Start Input for this task

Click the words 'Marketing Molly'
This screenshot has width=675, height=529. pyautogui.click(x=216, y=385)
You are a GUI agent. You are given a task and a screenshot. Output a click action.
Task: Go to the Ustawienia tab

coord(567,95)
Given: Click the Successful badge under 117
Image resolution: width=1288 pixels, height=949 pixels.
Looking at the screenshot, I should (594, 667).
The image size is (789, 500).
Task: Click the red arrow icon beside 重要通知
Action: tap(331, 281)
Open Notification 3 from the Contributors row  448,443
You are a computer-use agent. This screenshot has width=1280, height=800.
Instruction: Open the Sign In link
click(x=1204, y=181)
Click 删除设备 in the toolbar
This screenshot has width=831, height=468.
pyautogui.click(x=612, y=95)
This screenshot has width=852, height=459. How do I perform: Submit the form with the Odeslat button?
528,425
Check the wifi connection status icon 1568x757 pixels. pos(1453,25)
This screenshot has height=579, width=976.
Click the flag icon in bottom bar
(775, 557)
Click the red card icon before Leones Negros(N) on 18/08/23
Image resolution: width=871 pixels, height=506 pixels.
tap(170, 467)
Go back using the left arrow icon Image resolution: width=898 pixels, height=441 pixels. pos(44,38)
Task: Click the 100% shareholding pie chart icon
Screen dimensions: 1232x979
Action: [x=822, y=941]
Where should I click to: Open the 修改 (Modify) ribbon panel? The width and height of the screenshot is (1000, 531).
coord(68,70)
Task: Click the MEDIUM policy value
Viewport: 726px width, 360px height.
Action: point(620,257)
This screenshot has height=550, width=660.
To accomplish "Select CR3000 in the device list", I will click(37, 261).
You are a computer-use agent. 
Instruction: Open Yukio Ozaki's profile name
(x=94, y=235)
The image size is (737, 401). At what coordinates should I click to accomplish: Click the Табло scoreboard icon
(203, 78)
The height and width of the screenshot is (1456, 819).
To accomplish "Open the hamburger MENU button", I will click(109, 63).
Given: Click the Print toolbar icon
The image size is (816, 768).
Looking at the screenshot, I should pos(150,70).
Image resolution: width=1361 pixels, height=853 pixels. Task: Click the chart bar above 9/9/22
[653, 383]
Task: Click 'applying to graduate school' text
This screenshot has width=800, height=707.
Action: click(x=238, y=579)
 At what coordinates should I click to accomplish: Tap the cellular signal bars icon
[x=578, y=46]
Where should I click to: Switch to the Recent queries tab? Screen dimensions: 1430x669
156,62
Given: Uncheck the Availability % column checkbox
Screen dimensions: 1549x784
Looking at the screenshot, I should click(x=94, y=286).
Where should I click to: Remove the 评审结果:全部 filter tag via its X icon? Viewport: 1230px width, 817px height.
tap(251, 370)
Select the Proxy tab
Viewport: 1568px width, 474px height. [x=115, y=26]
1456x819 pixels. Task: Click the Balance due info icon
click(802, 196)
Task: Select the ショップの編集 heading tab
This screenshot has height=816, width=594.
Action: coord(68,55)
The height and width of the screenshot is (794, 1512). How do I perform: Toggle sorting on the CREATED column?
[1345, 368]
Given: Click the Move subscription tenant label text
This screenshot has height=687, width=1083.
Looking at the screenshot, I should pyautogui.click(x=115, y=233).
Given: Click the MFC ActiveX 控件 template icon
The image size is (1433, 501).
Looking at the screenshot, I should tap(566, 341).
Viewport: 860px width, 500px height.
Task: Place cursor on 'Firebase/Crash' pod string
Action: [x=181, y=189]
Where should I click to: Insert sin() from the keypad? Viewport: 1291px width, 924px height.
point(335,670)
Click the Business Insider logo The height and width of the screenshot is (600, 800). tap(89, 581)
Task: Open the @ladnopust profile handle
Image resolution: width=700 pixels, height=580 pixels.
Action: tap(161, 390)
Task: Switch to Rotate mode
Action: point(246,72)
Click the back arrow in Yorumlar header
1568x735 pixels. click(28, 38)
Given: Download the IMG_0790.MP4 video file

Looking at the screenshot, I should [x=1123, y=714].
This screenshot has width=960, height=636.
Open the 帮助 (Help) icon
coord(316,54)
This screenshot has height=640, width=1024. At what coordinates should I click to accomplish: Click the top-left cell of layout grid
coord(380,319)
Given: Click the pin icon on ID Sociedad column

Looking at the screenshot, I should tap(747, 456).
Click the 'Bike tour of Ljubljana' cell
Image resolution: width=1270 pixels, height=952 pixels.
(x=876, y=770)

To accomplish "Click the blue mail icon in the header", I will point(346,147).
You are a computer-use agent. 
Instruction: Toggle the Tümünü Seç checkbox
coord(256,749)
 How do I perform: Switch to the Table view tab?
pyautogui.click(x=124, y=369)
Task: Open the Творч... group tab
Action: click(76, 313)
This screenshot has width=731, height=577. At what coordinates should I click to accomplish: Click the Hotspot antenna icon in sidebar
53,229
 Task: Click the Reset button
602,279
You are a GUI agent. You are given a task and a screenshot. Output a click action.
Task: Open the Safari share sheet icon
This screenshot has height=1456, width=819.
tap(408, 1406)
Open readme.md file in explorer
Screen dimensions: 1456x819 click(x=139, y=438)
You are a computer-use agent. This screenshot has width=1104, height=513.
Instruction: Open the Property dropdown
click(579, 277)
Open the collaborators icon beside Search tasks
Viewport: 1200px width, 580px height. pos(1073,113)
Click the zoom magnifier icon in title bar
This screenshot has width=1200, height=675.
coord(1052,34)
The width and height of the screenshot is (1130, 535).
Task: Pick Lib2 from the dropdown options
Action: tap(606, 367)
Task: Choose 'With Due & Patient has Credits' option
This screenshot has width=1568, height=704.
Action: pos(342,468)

End Input for this task

Problem requirements: Put every line of the entries above into a numbered list, skipping any blank lines.

The result:
1. Click the words 'Marketing Molly'
2. This screenshot has width=675, height=529. pyautogui.click(x=216, y=385)
3. You are a GUI agent. You are given a task and a screenshot. Output a click action.
4. Task: Go to the Ustawienia tab
5. coord(567,95)
6. Given: Click the Successful badge under 117
7. Image resolution: width=1288 pixels, height=949 pixels.
8. Looking at the screenshot, I should (594, 667).
9. The image size is (789, 500).
10. Task: Click the red arrow icon beside 重要通知
11. Action: tap(331, 281)
12. Open Notification 3 from the Contributors row  448,443
13. You are a computer-use agent. This screenshot has width=1280, height=800.
14. Instruction: Open the Sign In link
15. click(x=1204, y=181)
16. Click 删除设备 in the toolbar
17. This screenshot has width=831, height=468.
18. pyautogui.click(x=612, y=95)
19. This screenshot has width=852, height=459. How do I perform: Submit the form with the Odeslat button?
20. 528,425
21. Check the wifi connection status icon 1568x757 pixels. pos(1453,25)
22. This screenshot has height=579, width=976.
23. Click the flag icon in bottom bar
24. (775, 557)
25. Click the red card icon before Leones Negros(N) on 18/08/23
26. Image resolution: width=871 pixels, height=506 pixels.
27. tap(170, 467)
28. Go back using the left arrow icon Image resolution: width=898 pixels, height=441 pixels. pos(44,38)
29. Task: Click the 100% shareholding pie chart icon
30. Screen dimensions: 1232x979
31. Action: [x=822, y=941]
32. Where should I click to: Open the 修改 (Modify) ribbon panel? The width and height of the screenshot is (1000, 531).
33. coord(68,70)
34. Task: Click the MEDIUM policy value
35. Viewport: 726px width, 360px height.
36. Action: point(620,257)
37. This screenshot has height=550, width=660.
38. To accomplish "Select CR3000 in the device list", I will click(37, 261).
39. You are a computer-use agent. 
40. Instruction: Open Yukio Ozaki's profile name
41. (x=94, y=235)
42. The image size is (737, 401). At what coordinates should I click to accomplish: Click the Табло scoreboard icon
43. (203, 78)
44. The height and width of the screenshot is (1456, 819).
45. To accomplish "Open the hamburger MENU button", I will click(109, 63).
46. Given: Click the Print toolbar icon
47. The image size is (816, 768).
48. Looking at the screenshot, I should pos(150,70).
49. Image resolution: width=1361 pixels, height=853 pixels. Task: Click the chart bar above 9/9/22
50. [653, 383]
51. Task: Click 'applying to graduate school' text
52. This screenshot has width=800, height=707.
53. Action: click(x=238, y=579)
54.  At what coordinates should I click to accomplish: Tap the cellular signal bars icon
55. [x=578, y=46]
56. Where should I click to: Switch to the Recent queries tab? Screen dimensions: 1430x669
57. 156,62
58. Given: Uncheck the Availability % column checkbox
59. Screen dimensions: 1549x784
60. Looking at the screenshot, I should click(x=94, y=286).
61. Where should I click to: Remove the 评审结果:全部 filter tag via its X icon? Viewport: 1230px width, 817px height.
62. tap(251, 370)
63. Select the Proxy tab
64. Viewport: 1568px width, 474px height. [x=115, y=26]
65. 1456x819 pixels. Task: Click the Balance due info icon
66. click(802, 196)
67. Task: Select the ショップの編集 heading tab
68. This screenshot has height=816, width=594.
69. Action: coord(68,55)
70. The height and width of the screenshot is (794, 1512). How do I perform: Toggle sorting on the CREATED column?
71. [1345, 368]
72. Given: Click the Move subscription tenant label text
73. This screenshot has height=687, width=1083.
74. Looking at the screenshot, I should pyautogui.click(x=115, y=233).
75. Given: Click the MFC ActiveX 控件 template icon
76. The image size is (1433, 501).
77. Looking at the screenshot, I should tap(566, 341).
78. Viewport: 860px width, 500px height.
79. Task: Place cursor on 'Firebase/Crash' pod string
80. Action: [x=181, y=189]
81. Where should I click to: Insert sin() from the keypad? Viewport: 1291px width, 924px height.
82. point(335,670)
83. Click the Business Insider logo The height and width of the screenshot is (600, 800). tap(89, 581)
84. Task: Open the @ladnopust profile handle
85. Image resolution: width=700 pixels, height=580 pixels.
86. Action: tap(161, 390)
87. Task: Switch to Rotate mode
88. Action: point(246,72)
89. Click the back arrow in Yorumlar header
90. 1568x735 pixels. click(28, 38)
91. Given: Download the IMG_0790.MP4 video file
92. Looking at the screenshot, I should [x=1123, y=714].
93. This screenshot has width=960, height=636.
94. Open the 帮助 (Help) icon
95. coord(316,54)
96. This screenshot has height=640, width=1024. At what coordinates should I click to accomplish: Click the top-left cell of layout grid
97. coord(380,319)
98. Given: Click the pin icon on ID Sociedad column
99. Looking at the screenshot, I should tap(747, 456).
100. Click the 'Bike tour of Ljubljana' cell
101. Image resolution: width=1270 pixels, height=952 pixels.
102. (x=876, y=770)
103. To accomplish "Click the blue mail icon in the header", I will point(346,147).
104. You are a computer-use agent. 
105. Instruction: Toggle the Tümünü Seç checkbox
106. coord(256,749)
107.  How do I perform: Switch to the Table view tab?
108. pyautogui.click(x=124, y=369)
109. Task: Open the Творч... group tab
110. Action: click(76, 313)
111. This screenshot has width=731, height=577. At what coordinates should I click to accomplish: Click the Hotspot antenna icon in sidebar
112. 53,229
113.  Task: Click the Reset button
114. 602,279
115. You are a GUI agent. You are given a task and a screenshot. Output a click action.
116. Task: Open the Safari share sheet icon
117. This screenshot has height=1456, width=819.
118. tap(408, 1406)
119. Open readme.md file in explorer
120. Screen dimensions: 1456x819 click(x=139, y=438)
121. You are a computer-use agent. This screenshot has width=1104, height=513.
122. Instruction: Open the Property dropdown
123. click(579, 277)
124. Open the collaborators icon beside Search tasks
125. Viewport: 1200px width, 580px height. pos(1073,113)
126. Click the zoom magnifier icon in title bar
127. This screenshot has width=1200, height=675.
128. coord(1052,34)
129. The width and height of the screenshot is (1130, 535).
130. Task: Pick Lib2 from the dropdown options
131. Action: tap(606, 367)
132. Task: Choose 'With Due & Patient has Credits' option
133. This screenshot has width=1568, height=704.
134. Action: pos(342,468)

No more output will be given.